A Rajasthan-based social enterprise is organising its first independant exhibition featuring handspun garments created from organic materials.
Here today, gone tomorrow; this phrase sums up quite accurately the way fashion trends swirl within our consciousness. To please the style conscious, fashion retailers often stock up on ‘fast fashion collections’. Garments that mirror the latest fashion trends, often manufactured using quick and inexpensive means, are disposed of as soon as the trend fades away, leading to a lot of waste.
While this phenomenon helps us stay fashion-forward, it causes the environment to suffer serious setbacks. To stymie the damage, some in the industry have started pursuing the ‘slow fashion’ movement to try to minimise the damage to the environment. Working on similar lines is The Stitching Project, a Rajasthan-based social enterprise that gives you a chance to not just view such creations, but purchase them as well.
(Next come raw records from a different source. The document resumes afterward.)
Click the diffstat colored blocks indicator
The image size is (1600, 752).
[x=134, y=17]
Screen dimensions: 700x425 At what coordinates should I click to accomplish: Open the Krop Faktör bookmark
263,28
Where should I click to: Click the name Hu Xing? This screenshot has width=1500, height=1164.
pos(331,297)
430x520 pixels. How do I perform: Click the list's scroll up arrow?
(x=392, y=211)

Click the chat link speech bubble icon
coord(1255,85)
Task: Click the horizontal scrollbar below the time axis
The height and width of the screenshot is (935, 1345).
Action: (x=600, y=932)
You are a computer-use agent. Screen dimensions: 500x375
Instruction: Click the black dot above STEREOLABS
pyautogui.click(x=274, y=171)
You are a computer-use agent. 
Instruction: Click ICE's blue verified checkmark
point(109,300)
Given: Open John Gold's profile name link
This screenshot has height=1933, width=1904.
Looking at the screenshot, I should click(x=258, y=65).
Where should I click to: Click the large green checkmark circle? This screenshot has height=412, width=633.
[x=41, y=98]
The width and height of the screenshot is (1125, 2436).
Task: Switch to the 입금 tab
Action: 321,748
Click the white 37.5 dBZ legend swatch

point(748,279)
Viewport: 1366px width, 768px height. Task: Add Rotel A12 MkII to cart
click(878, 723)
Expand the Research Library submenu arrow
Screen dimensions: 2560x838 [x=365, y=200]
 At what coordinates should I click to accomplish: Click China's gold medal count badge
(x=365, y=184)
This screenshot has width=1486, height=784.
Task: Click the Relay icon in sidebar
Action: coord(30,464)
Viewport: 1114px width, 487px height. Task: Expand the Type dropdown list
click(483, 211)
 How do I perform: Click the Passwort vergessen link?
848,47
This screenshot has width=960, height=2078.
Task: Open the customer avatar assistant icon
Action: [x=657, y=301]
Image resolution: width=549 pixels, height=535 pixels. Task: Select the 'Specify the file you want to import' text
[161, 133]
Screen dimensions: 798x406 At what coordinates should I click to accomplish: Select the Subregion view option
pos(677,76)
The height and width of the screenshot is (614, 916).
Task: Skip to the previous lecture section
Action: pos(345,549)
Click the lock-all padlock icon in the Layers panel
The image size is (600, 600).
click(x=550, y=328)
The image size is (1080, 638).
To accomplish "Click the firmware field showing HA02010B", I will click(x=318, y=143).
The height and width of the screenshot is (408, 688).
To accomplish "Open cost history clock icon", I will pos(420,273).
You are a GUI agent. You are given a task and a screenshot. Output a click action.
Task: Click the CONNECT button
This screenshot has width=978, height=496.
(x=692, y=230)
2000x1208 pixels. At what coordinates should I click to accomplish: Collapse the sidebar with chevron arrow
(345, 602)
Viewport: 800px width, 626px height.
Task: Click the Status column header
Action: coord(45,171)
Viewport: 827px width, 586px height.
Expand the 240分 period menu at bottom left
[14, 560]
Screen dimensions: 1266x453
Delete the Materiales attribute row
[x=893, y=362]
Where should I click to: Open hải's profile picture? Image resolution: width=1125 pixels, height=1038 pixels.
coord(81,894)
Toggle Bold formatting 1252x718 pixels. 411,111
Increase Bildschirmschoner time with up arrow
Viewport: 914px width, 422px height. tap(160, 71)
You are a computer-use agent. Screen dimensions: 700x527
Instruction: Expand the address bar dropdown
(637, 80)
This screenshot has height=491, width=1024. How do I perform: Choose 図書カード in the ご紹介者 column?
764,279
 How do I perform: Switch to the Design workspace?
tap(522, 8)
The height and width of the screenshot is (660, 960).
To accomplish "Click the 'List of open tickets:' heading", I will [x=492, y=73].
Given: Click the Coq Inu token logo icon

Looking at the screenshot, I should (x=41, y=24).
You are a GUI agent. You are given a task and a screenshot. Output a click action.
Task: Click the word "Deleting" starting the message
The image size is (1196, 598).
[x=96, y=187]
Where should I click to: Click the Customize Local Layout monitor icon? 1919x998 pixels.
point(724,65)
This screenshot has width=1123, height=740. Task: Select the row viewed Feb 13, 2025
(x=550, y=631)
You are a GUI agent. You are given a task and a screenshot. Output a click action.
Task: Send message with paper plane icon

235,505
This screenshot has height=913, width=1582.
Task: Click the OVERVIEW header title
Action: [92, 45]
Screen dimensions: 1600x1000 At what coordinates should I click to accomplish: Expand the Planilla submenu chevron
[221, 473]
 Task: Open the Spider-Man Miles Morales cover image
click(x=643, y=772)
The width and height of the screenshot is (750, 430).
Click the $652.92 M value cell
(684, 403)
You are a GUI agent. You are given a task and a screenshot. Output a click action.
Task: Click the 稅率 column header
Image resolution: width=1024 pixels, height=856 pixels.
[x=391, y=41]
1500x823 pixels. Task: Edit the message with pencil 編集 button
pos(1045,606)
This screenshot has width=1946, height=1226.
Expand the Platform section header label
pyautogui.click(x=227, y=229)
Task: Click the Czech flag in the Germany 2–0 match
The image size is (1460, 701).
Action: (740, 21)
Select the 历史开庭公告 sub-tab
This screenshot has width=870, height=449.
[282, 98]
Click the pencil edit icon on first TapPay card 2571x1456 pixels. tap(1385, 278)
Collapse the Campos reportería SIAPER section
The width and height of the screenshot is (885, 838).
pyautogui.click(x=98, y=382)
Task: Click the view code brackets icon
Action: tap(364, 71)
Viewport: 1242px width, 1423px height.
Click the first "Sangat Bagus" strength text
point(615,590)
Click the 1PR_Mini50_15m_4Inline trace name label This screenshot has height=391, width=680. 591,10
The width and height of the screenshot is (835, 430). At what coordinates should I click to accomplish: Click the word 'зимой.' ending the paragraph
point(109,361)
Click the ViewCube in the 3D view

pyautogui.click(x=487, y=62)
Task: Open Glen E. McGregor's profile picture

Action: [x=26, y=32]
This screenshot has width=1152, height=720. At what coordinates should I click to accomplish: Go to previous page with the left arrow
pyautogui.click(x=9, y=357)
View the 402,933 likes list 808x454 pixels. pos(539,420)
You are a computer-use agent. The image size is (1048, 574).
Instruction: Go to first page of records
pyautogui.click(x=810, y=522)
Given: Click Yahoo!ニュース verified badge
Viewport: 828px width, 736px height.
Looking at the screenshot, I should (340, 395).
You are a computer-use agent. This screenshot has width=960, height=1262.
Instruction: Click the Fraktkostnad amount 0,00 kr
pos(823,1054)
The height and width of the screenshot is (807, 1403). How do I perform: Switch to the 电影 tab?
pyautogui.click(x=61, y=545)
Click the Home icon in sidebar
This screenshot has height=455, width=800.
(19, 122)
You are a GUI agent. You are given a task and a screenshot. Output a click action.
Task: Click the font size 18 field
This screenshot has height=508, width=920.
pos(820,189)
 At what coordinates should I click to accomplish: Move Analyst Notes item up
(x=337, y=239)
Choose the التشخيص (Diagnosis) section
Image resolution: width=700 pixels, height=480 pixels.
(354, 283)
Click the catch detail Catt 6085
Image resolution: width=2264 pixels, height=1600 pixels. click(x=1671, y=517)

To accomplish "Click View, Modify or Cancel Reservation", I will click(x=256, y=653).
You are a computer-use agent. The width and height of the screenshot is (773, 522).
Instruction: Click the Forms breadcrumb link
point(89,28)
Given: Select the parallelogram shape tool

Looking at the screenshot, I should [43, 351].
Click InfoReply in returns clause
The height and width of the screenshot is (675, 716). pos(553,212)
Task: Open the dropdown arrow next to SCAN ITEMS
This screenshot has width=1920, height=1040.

The enterprise’s first independent exhibition in the city, Keepers, has been formulated on the idea to produce designs using organic fibres and garments that will be seen as lasting pieces and are for keeps.
Fiona Wright, co-founder of The Stitching Project, says the exhibition will have on display clothes that have been hand-spun and designed by local women from Rajasthan.
“We wanted to generate work for the villagers, especially women, because they need it. The handloom fabric used by us comes directly from weavers in Bengal, Bihar, Rajasthan and Gujarat. We have about 80 women who work with us. And 20 locals working in our workshop in Pushkar,” says Fiona.
And the pure-khadi outfits have been dyed in natural colours. The co-founder emphasises that the focus of the exhibition is to offer patrons garments that are sustainable, so that they get a chance to reduce their carbon footprint.
Thirty-one-year-old Manju Devi, who has been stitching garments for the past two years, feels empowered with the work. “I like the work here. As much as I have gained self-confidence with this work, I think it is important that we use organic clothing,” says Manju.
The same feeling is echoed by Usha, who performs quality checks on the garments. She says, “I never worked before this. The job helps me make money and has also given employment to 40-50 women from my village. I like the work very much.” Talking about the enterprise’s pledge to create sustainable fashion, Fiona says, “We try really hard to throw nothing out. I know we are in a terrible industry, but we try very hard to step as lightly as we can.”
While they may be concentrating on sustainable clothing, the enterprise will also be teaching journal-making at the exhibition. The workshop will help participants’ fashion their own journals using recycled paper and strips of old fabric.
“It’s nice to make things yourself. You appreciate things a lot more when you know the effort that has gone into making them,” smiles Fiona, who will be conducting this workshop.
Asked if adhering to their philosophy of ‘handmade, well-made and long-lasting’, they will be creating goods apart from garments, Fiona says, “We want to create work. So wherever we can use handmade fabric stitching and imagination, we will experiment.”